---- TEXT SEGMENT

The Bible records that “the LORD was with him; and he prospered whithersoever he went forth: and he rebelled against the king of Assyria, and served him not” (Second Kings 18:7).  Of course, the Bible teaches that rebellion against duly constituted authority is wrong, and so the rebelling of Hezekiah against Assyria raises question.  The kingdom of Judah was not a vassal state to the Assyrian empire, and King Hezekiah had no legal or moral obligation to put himself under their control.  The power of the Assyrians over Judah was an illegitimate moral and spiritual influence that had developed in the reign of Ahaz, Hezekiah’s father.  At a time when the armies of the apostate king of Israel and the pagan king of Syria had invaded Judah, Ahaz “sent messengers to Tiglath-pileser king of Assyria, saying, I am thy servant and thy son: come up, and save me” (Read about this in Second Kings 16).  But the alliance with Assyria became much more than a military arrangement.  Soon the king of Judah was absorbing Assyrian religion and defiling the ways of God’s people with their wicked ways.  But when his son took the throne, he “rebelled against the king of Assyria,” and purged Judah of paganism.

--------
---- RECORDED INFORMATION

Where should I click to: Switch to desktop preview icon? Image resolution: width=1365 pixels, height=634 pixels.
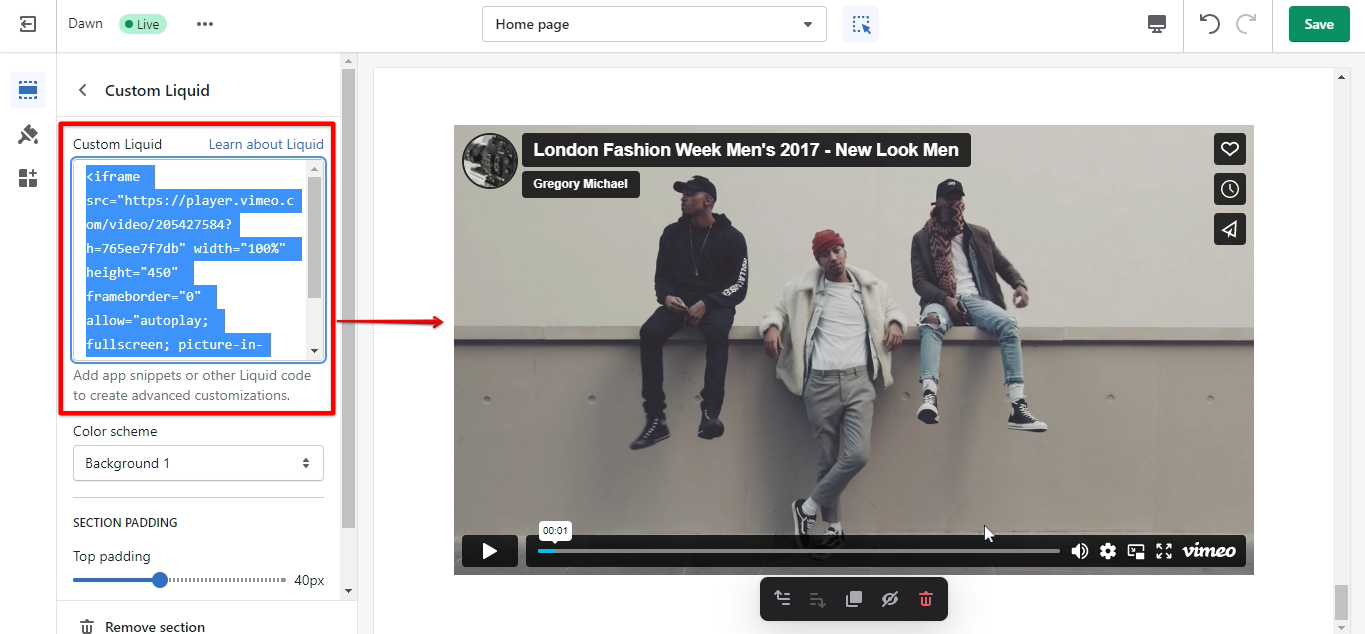click(1157, 24)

--------

* [TASK TO CARRY OUT]:
List every kingdom or nation named in the passage about Hezekiah.

* [RESPONSE TO THE EXERCISE]:
Assyria, Judah, Israel, Syria